Desde que entró al templete, en el que seis músicos y tres coristas lo esperaban, se quedó atrás, a un extremo de su baterista sentado en un banco.

De ahí no se movió en todo el show, aunque en un par de ocasiones se puso de pie.

Sin embargo, aunque no hubo un cantante al frente del escenario, su voz llegó a todas partes del recinto. Para tener más de siete décadas de vida, conserva su voz y estilo, ese que conquistó a chicas de todo el mundo hace más de 50 años.

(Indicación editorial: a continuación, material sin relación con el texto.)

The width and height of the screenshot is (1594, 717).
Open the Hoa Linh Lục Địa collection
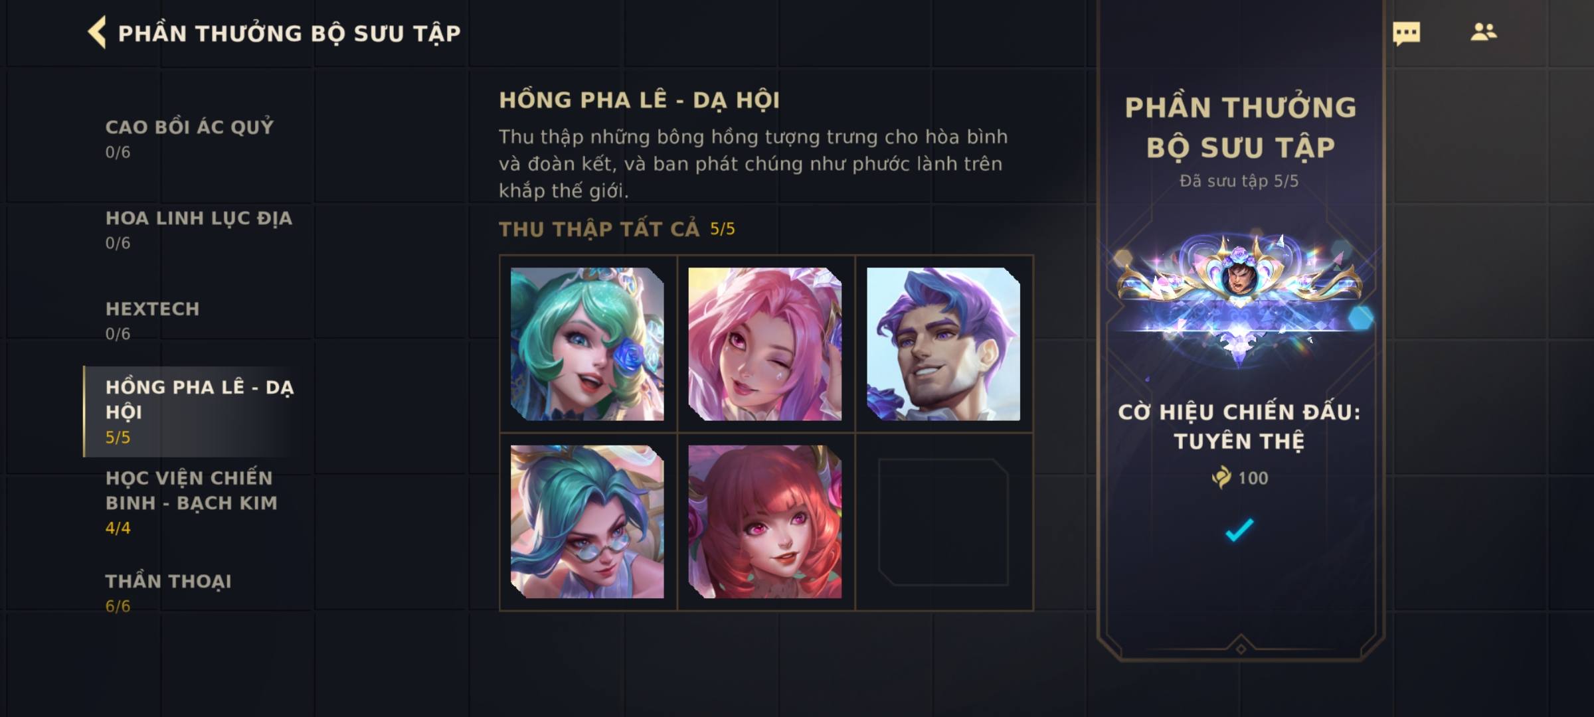(x=198, y=230)
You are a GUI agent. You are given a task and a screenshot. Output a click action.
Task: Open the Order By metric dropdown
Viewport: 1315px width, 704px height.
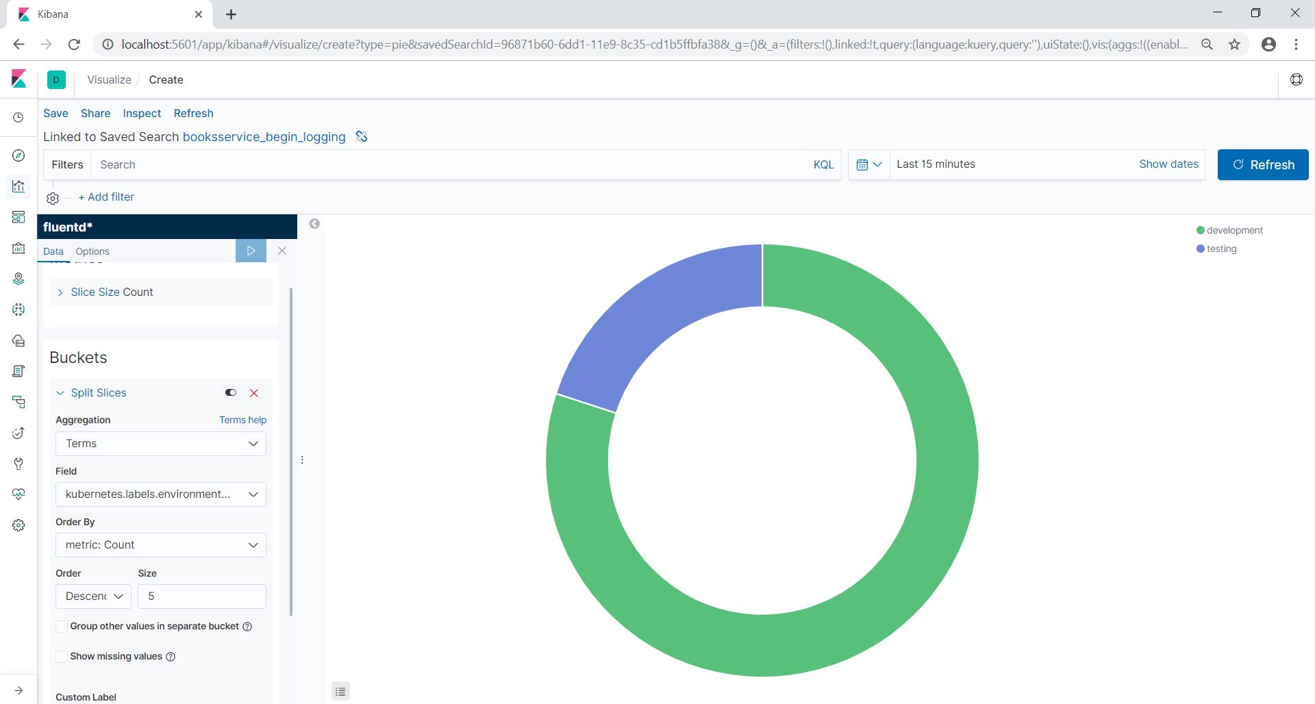[x=161, y=545]
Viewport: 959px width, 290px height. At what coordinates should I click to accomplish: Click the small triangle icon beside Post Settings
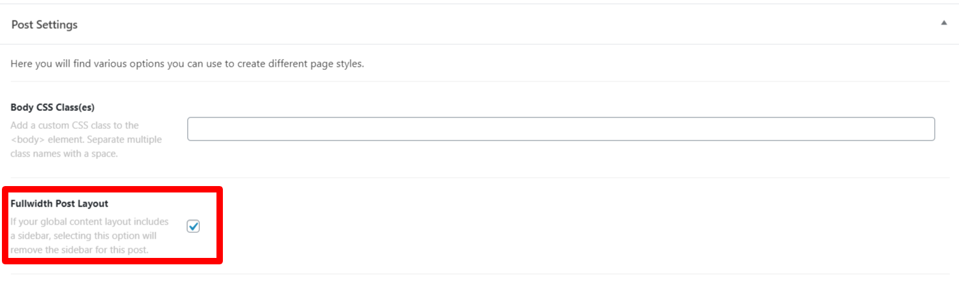[x=944, y=23]
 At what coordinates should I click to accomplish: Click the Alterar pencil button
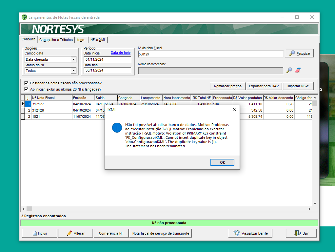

Los aplausos de las 6 mil 100 personas que asistieron al concierto, según cifras de los organizadores, sonaron con fuerza.

Iglesias demostró su amor por la música mexicana al incluir en su setlist éxitos de Ferrusquilla, y del que consideró el más grande compositor de la música en español, José Alfredo Jiménez.

Julio Iglesias

Julio Iglesias llegó muy bien acompañado al escenario. (Agencia Reforma)

Su primera canción fue “Amor Amor”, seguida por una rítmica, “La Gota Fría”.

“Monterrey, ¿cuántas veces he estado yo en Monterrey?”, expresó.

Al momento de contar que a cualquier parte del mundo a donde vaya él canta música mexicana, una persona le lanzó un piropo, e Iglesias respondió con un: “Cállate”.

El coro de la audiencia se escuchó con “Échame a Mí la Culpa”.

“Bravo, México”, expresó el papá de Enrique Iglesias al ver la entrega.

También resultó un deleite escucharlo cantar esos éxitos que lo convirtieron en el cantante de habla hispana más incluyente con más de 300 millones de discos vendidos.

Así llegaron “Me Olvidé de Vivir” y “Hey”, hits que le dieron ese sabor nostálgico a la noche.

Antes de interpretar “Ella”, contó la anécdota de cuando conoció a José Alfredo en un aeropuerto de Guadalajara en 1971.

“Le quise dar un beso y pensé: ‘a la mejor va a pensar que soy maricón, pero no soy maricón’… Pero no tengo nada en contra de los maricones”, comentó mientras se escucharon las risas de los espectadores.

Su gran éxito “De Niña a Mujer”, dedicado a su hija Chábeli, grabado en 1981, le valió una ovación.

“Por eso cuando vuelvo y ustedes me escuchan cantar otra vez,vuelvo con la alegría de saber que aún me siguen queriendo”, comentó el español.